Cour d'appel, pôle 4 - chambre 4, 7 avril 2026 — n° 24/06790
Synthèse de la décision
Question juridique
Quelles sont les conséquences de la résiliation d'un bail pour troubles de voisinage ?
Principe retenu
La résiliation d'un bail peut être prononcée en raison de troubles de voisinage, sous réserve de respecter les procédures légales. L'expulsion ne peut intervenir qu'après un commandement de quitter les lieux et dans le respect des délais prévus par la loi.
Faits clés
- Bail signé le 9 mai 2011 pour un appartement à usage d'habitation
- Sommation de cesser les troubles de voisinage délivrée le 6 septembre 2022
- Assignation de Monsieur [Z] [S] devant le juge des contentieux de la protection
- Jugement du 04 décembre 2023 prononçant la résiliation du bail
- Condamnation de Monsieur [Z] [S] à libérer les lieux
Articles cités
article L. 412-1 du code des procédures civiles d'exécution
article L. 412-6 du code des procédures civiles d'exécution
article 700 du code de procédure civile
article 699 du code de procédure civile
article 1231-6 du code civil
Dispositif
PAR CES MOTIFS
La Cour,
statuant par mise à disposition au greffe, par décision réputée contradictoire,
Confirme le jugement du 04 décembre 2023, sauf en ce qu'il a débouté la Sa d'Hlm Les Résidences de sa demande de condamnation au titre de l'arriéré des loyers et charges jusqu'à la résiliation du bail, condamné Monsieur [Z] [S] au paiement d'une indemnité d'occupation mensuelle égale à 327,91 euros à compter du 5 décembre 2023 jusqu'à la libération complète des lieux caractérisée par la remise des clés au bailleur ou à son mandataire, un procès-verbal d'expulsion ou de reprise, avec intérêts au taux légal à compter de l'exigibilité de chacune des échéances et a débouté la Sa [Adresse 5], de sa demande sur le fondement de l'article 1231-6 du code civil,
Statuant à nouveau sur les chefs du jugement infirmé :
Condamne M. [C] [S] au paiement d'une indemnité d'occupation mensuelle égale au montant du loyer et des charges comme si le bail s'était poursuivi, à compter du 5 décembre 2023 jusqu'à la libération complète des lieux caractérisée par la remise des clés au bailleur ou à son mandataire, un procès-verbal d'expulsion ou de reprise, avec intérêts au taux légal à compter de l'exigibilité de chacune des échéances ;
Condamne M. [C] [S] à payer à la Sa d'Hlm les Résidences au titre de l'arriéré au 17 décembre 2025, échéance d'octobre 2024 incluse et déduction faite du dépôt de garantie, la somme de 26 580,28 euros, avec intérêts au taux légal à compter de l'assignation ;
Y ajoutant,
Rejette toute demande plus amples ou contraires ;
Condamne M. [C] [S] au paiement de la somme de 800 euros à la Sa [Adresse 5] en application de l'article 700 du code de procédure civile ;
Condamne M. [C] [S] aux dépens d'appel dont le recouvrement sera effectué par Maître Cattoni, avocat, conformément aux dispositions de l'article 699 du code de procédure civile.
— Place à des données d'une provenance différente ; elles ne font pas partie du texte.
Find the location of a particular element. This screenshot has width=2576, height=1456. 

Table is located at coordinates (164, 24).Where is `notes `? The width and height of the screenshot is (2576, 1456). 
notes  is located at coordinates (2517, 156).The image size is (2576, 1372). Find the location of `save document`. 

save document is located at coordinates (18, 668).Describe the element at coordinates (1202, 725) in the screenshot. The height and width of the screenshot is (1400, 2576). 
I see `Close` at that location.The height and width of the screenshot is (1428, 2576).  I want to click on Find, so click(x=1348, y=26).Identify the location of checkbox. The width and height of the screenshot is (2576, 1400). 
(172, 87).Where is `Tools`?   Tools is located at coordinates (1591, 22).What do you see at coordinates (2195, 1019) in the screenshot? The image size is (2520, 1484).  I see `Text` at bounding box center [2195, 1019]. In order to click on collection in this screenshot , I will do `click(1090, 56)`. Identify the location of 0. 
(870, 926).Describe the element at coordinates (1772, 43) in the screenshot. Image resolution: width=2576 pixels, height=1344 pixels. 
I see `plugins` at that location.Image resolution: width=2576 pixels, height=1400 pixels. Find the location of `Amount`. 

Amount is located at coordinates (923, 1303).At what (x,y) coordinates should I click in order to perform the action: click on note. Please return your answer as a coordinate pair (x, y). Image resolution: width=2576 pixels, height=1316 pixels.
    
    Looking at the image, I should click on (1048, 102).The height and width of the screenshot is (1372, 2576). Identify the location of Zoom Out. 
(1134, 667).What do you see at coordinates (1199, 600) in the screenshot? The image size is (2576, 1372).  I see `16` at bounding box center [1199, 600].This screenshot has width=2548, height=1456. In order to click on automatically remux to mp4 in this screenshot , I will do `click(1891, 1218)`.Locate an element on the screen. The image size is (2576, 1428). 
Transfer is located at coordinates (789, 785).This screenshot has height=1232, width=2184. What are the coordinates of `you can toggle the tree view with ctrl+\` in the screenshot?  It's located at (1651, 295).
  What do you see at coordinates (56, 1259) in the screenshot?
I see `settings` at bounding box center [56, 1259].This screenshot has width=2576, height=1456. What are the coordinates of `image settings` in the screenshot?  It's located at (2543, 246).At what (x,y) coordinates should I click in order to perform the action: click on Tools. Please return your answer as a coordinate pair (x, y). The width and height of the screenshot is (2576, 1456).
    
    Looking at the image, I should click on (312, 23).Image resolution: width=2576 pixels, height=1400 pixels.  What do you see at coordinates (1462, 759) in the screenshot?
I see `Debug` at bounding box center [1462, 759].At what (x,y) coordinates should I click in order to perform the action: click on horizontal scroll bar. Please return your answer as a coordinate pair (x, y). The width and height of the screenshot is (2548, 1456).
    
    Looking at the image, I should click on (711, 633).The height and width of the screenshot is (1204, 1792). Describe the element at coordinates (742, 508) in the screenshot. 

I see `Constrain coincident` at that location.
Le greffier, La présidente de chambre,
Exposé du litige
***
Faits et prétentions
L'Office public de l'habitat Opievoy a donné à bail à Monsieur [Z] [S] un appartement à usage d'habitation situé au [Adresse 4] à [Localité 4] par contrat en date du 9 mai 2011.
Le loyer initial était fixé à la somme de 260,37 euros, sans que le montant de la provision pour charges soit déterminé.
Le 6 septembre 2022, invoquant de multiples nuisances commises par Monsieur [Z] [S] dans le cadre de la location du logement, la Sa [Adresse 5], venant aux droits et obligations de l'Office public de l'habitat [Localité 5], lui a fait délivrer un sommation d'avoir à cesser les troubles de voisinage.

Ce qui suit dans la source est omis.